In Fig. 10a, Af1 and Af3 have little deformation while the deformation of Af2 shows a good consistency with pore water pressure, indicating that the pumping aquifer Af2 is the main deformation sand layer. In Fig. 10b, however, no significant deformation of Ad1 and Ad4 was observed. Since Ad1 had a small overlying pressure, it is unlikely to be compressed under overlying pressure with small variation. Ad4 is found to almost consolidate into rock according to soil samples. Ad2 and Ad3 are the main compressed clay layers, agreeing well with Fig. 8. The comparison between Fig. 10a, b indicates that unlike the deformation of sand layer there is a lag effect existing between the deformation, and the groundwater level changes because of the low permeability of clayey soil layer. In addition, the rebound percentage of clay layer was much smaller than that of sand layer, indicating that sand layer has good elasticity while plastic deformation of clay layer can not be ignored. Aquitards often contain interlayer with high permeability, such as silt and clay-like loam which lead to large compression deformation while pumping, and the deformation is often irreversible.

6 Conclusions

This paper presents a new in situ monitoring method for the amount of stratified compaction in boreholes drilled several hundred meters underground. Different sensing fibers are applied to monitor aquifer system deformation. Successful monitoring using DFOS-based method is expected to enable a quantified evaluation of ground compaction associated with groundwater withdrawal.

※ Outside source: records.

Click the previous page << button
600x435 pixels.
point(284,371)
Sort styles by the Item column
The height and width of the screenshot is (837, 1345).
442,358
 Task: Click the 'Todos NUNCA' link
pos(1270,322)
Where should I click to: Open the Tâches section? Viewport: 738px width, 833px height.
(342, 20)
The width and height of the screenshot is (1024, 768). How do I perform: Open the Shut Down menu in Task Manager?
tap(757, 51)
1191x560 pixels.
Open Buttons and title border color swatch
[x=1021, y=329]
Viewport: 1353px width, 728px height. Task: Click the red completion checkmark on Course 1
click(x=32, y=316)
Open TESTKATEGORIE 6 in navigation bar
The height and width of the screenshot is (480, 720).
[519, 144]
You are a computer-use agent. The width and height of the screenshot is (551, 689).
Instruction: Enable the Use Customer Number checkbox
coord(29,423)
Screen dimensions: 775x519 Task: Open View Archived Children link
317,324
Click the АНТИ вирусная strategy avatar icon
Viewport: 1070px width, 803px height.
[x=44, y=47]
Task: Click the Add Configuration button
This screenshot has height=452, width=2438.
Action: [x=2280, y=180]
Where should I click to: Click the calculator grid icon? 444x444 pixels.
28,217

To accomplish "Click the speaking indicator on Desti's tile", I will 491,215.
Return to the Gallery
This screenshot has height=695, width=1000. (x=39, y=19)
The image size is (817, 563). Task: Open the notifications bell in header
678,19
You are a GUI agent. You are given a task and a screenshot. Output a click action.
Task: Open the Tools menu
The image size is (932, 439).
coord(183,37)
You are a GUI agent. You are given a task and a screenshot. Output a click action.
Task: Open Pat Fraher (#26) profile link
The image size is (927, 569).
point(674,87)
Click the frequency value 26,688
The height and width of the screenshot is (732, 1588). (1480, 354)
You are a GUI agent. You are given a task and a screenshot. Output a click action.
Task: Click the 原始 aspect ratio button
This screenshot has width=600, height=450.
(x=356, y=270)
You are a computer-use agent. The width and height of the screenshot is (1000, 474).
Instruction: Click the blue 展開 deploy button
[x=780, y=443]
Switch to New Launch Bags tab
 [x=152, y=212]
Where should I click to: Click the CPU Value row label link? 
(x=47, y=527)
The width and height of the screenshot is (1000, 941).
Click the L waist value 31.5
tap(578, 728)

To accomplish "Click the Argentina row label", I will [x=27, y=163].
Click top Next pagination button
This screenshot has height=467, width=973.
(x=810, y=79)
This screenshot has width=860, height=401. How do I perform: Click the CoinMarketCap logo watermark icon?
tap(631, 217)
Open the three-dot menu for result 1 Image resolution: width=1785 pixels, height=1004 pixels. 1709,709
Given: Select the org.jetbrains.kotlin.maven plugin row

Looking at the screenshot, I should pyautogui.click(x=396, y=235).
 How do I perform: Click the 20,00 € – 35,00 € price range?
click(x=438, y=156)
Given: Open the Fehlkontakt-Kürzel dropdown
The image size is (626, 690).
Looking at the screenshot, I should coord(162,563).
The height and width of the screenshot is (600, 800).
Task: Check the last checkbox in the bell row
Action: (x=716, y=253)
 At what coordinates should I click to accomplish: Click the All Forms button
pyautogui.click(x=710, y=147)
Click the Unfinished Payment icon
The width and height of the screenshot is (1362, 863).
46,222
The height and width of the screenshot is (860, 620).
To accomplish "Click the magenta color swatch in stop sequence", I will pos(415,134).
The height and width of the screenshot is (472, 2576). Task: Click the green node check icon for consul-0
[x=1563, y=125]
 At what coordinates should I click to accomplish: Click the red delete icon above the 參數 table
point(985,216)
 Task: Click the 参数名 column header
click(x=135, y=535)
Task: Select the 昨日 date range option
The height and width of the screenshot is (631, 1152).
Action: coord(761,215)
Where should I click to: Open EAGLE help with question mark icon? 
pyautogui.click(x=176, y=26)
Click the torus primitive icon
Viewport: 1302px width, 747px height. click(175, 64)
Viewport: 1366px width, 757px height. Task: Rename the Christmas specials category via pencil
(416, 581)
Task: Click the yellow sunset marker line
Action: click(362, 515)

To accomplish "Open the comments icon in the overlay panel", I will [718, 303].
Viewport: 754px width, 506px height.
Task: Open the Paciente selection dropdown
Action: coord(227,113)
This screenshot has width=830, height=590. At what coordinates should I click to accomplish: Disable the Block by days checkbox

Several conclusions can be drawn from the monitoring data:

  1. 1.

    The results show that the DFOS is a very advanced technique for monitoring the soil subsidence due to its incomparable function of distributed monitoring. From the monitoring results, strain changes at any depth of the soil layers can be seen while this cannot be realized by other traditional systems. DFOS technique can effectively reflect the vertical deformation of aquifer system and can be used in land subsidence monitoring and early warming.

  2. 2.

    PSC is unsuitable for deep monitoring of land subsidence due to its small stiffness, while MRC and 10-m FPC have a better monitoring effect.

  3. 3.

    Land subsidence in Suzhou mainly occurs from 41.35 m to 111.5 m depth, where the two aquitards adjacent to the pumping aquifer are found. In addition, compression induced by groundwater withdrawal is uneven in the vertical direction. The shorter the distance between the aquitard and the pumping aquifer, the greater the degree of compression of the aquitard.

  4. 4.

    Even if the ground water level recovers, there is only about 21–34.6 % rebound that occurs in the main compression layer. The re-compression rate decreases more than a half compared with the previous compression rate. If this compression-rebound cycle continues, there may no longer be compression of the soil layer. The monitoring work will be continued to investigate the re-compression rule.

  5. 5.

    The deformation mechanism of sand layer and clay layer is different. Sand layer has a good elasticity while plastic deformation of clay layer exists during pumping process. Sand layer deformation has the characteristic of instantaneity, while clay layer usually lags because of the low permeability.